Jim Olsen, president of the Utah Beer Wholesalers Association, said the proposed tax increase could lead more people to buy beer out of state. At 41 cents a gallon, Utah's wholesale beer tax is 14th highest in the nation, he said, much higher than in surrounding states. Wyoming's beer tax is the nation's lowest at 2 cents a gallon.
Draxler said his proposed increase is so small it would cost drinkers far more in gasoline to buy beer out of state than to pay the tax.
Utah Taxpayers Association Vice President Royce Van Tassell said his group opposes tax hikes in general as well as earmarking revenue for specific purposes. He said it is wiser to let alcohol-prevention programs compete with other priorities in annual appropriations fights than to give them their own funding source.
Dave Davis, president of the Utah Retailer Merchants Association and the Utah Food Industry Association, echoed those objections.
Lower BAC • In the Interim Transportation Committee, a call to lower the blood-alcohol content to be considered drunk was made by James C. Fell, a senior research scientist for the Pacific Institute for Research and Evaluation in Calverton, Md. He was brought to the Legislature by the Sutherland Institute.
Fell reviewed studies in the Netherlands, France, Austria and Australia after those countries lowered their limits to 0.05, concluding all showed "lowering BAC limits reduces drinking driver fatal crashes."
He added that 63 countries have BAC levels of 0.05 or less, while 21 countries have an 0.08 limit. Groups endorsing a lower limit include the World Medical Association, American Medical Association and the National Transportation Safety Board.
The European studies show a small increase in arrests would come from a change, Fell noted, but not enough to overburden courts. Still, the lower level "sends a message to the public that society is getting tougher on impaired driving," he added, citing 0.05 as the level when most studies gauge drivers to be impaired.
"Utah already has very strict penalties for drunk driving and stringent restrictions on alcohol sales," said Sarah Longwell, the institute's managing director. "Further restricting the moderate consumption of alcohol by responsible adults prior to driving does nothing to stop hard-core drunk drivers from getting behind the wheel."
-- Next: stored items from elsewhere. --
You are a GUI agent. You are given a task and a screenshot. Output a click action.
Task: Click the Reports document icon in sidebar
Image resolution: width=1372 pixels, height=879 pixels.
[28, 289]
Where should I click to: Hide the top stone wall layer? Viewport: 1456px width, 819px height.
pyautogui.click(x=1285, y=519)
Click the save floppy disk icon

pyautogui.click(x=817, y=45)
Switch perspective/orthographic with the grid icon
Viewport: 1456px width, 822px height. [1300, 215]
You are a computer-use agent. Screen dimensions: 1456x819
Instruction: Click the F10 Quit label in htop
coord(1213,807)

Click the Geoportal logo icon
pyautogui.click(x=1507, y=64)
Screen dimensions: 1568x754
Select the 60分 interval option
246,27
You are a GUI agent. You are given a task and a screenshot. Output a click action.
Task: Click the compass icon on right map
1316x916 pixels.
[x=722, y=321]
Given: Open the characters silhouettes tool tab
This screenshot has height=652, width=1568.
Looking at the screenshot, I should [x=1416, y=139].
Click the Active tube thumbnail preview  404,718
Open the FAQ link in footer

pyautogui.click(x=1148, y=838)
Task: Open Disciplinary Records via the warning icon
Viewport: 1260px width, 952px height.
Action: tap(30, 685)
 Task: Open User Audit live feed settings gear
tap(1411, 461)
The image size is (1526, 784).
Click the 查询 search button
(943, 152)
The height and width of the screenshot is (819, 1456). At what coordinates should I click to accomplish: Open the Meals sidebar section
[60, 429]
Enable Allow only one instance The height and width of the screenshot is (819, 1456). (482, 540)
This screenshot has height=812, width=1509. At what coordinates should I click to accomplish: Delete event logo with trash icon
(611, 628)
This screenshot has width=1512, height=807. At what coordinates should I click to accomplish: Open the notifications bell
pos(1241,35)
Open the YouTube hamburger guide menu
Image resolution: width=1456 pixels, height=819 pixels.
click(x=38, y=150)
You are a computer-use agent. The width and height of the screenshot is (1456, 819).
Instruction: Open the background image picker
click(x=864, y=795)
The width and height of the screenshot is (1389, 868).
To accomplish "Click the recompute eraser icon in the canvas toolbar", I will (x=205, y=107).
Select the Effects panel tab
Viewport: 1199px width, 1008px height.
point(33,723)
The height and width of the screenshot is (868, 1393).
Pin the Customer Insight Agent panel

DUI report • The Transportation Committee also received an annual report on driving under the influence from the Utah Commission on Criminal and Juvenile Justice. The report included data showing the average BAC of those arrested was 0.146. The highest was 0.42, more than five times the legal limit.
It said alcohol-related DUI fatalities dropped, but DUI fatalities related to drugs increased. Sen. Karen Mayne, D-West Valley City, suggested state advertising against drinking and driving should maybe refocus to carry a message against drug-related DUIs.
Mary Lou Emerson, director of the Utah Substance Abuse Advisory Council, said some people may not realize the risk of using drugs and driving because prescription and over-the-counter drugs are legal.
The report also said 12,227 DUI arrests were made in fiscal 2013, which ended June 30. That was 6 percent fewer than the previous year. About 72 percent of those arrested were male, and 12 percent were under the legal drinking age of 21.
firstname.lastname@example.org Raise alcohol tax?
When taxes on alcohol rise, consumption and related health and economic problems go down, a Maryland researcher told Utah legislators Wednesday.
Making drinkers pay more for beer, wine and spirits reduces drinking, David H. Jernigan, with the Bloomberg School of Public Health at Johns Hopkins University, told members of the Business and Labor Interim Committee.
Utah has one of the highest rates of binge drinking defined as five or more drinks in a row in the nation, especially among teenagers.
Jernigan, brought to Utah by the conservative Sutherland Institute, said one option would be to tie liquor taxes to the Consumer Price Index.
The committee took no action on Jernigan's presentation, but several legislators wondered if higher prices would send drinkers out of state to purchase alcohol. Jernigan said in his research "there have been no cross-border effects."